▶ What is being asked
Update the text headed Patty DiRenzo below by writing out everything from "In October of" down to "caring, understanding people." again, with "co-workers" changed to "neighbors".

Patty DiRenzo

In October of 2008 I was diagnosed with progressive stage IV breast cancer. As I was beginning my treatment - which included a double mastectomy followed by chemo and radiation treatments, my son Sal was working on his recovery. Sal struggled with the disease of addiction from his early teen years. The support I received was unbelievable, there was nothing that I had to ever worry about – insurance was never an issue as everything I needed was approved without a second thought – my road to treatment and recovery was smooth sailing – never was there a point where I had to wait for medicine or treatment. Friends, family and co-workers made sure that I was never alone; that I always had a ride to treatment and/or to doctor’s appointment and food was sent to my home daily. I was surrounded by caring, understanding people.

Two years prior to my cancer diagnosis Sal had enrolled himself in Pennco technical school and graduated top of his class in the HVAC program. After graduation Sal was hired as an installer and quickly earned his way into managing and overseeing jobs on his own.

▶ Input data
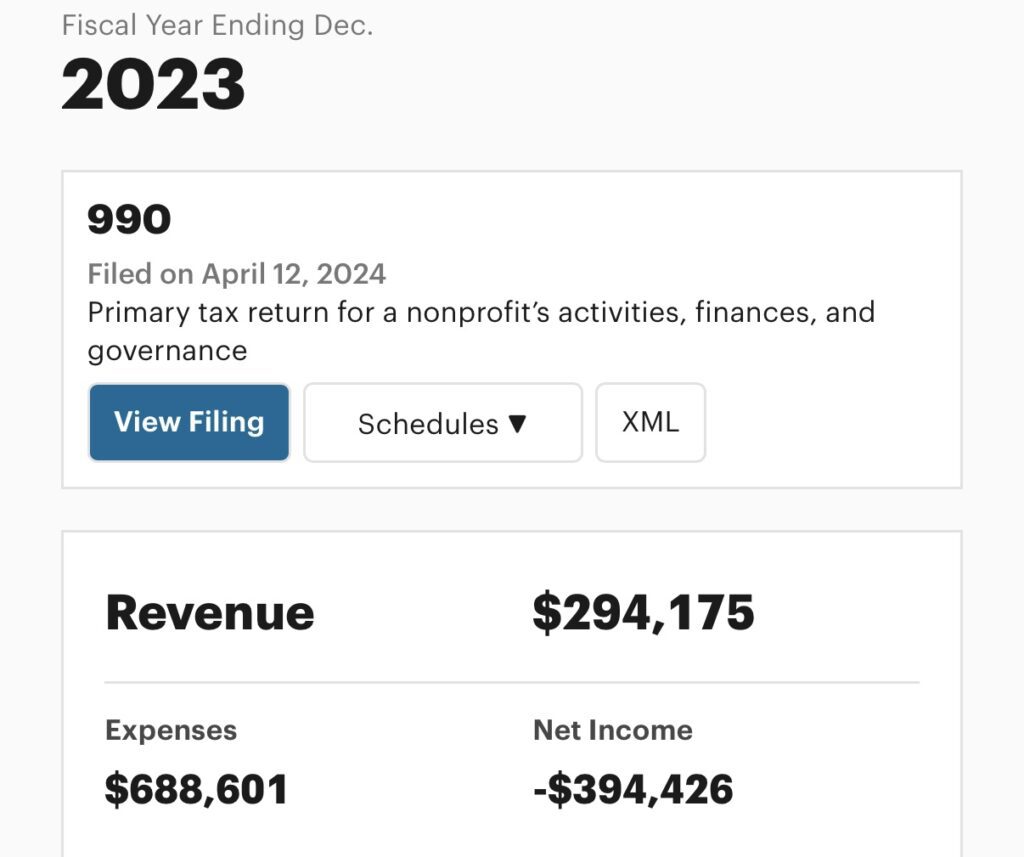Image resolution: width=1024 pixels, height=857 pixels.
Task: Click the divider line beneath Revenue
Action: click(511, 683)
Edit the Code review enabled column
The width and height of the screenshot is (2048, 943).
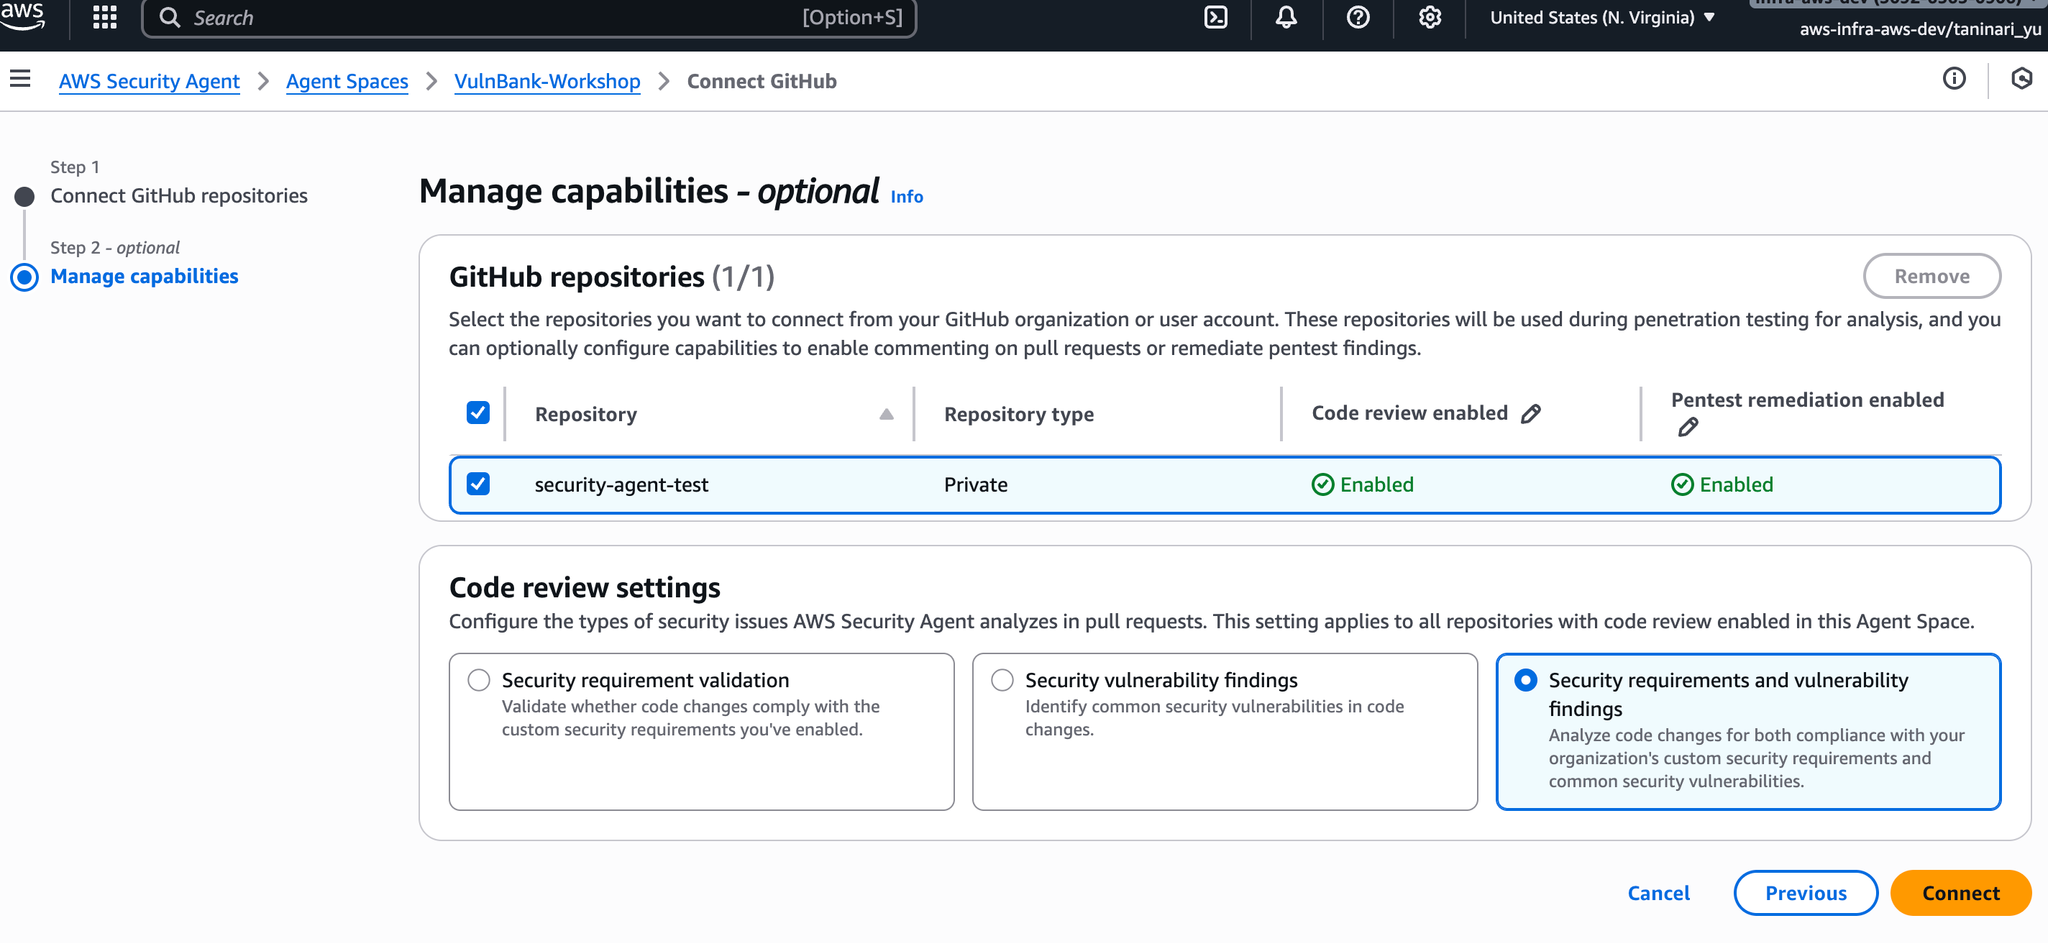coord(1531,414)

▶ Task output
In October of 2008 I was diagnosed with progressive stage IV breast cancer. As I was beginning my treatment - which included a double mastectomy followed by chemo and radiation treatments, my son Sal was working on his recovery. Sal struggled with the disease of addiction from his early teen years. The support I received was unbelievable, there was nothing that I had to ever worry about – insurance was never an issue as everything I needed was approved without a second thought – my road to treatment and recovery was smooth sailing – never was there a point where I had to wait for medicine or treatment. Friends, family and neighbors made sure that I was never alone; that I always had a ride to treatment and/or to doctor’s appointment and food was sent to my home daily. I was surrounded by caring, understanding people.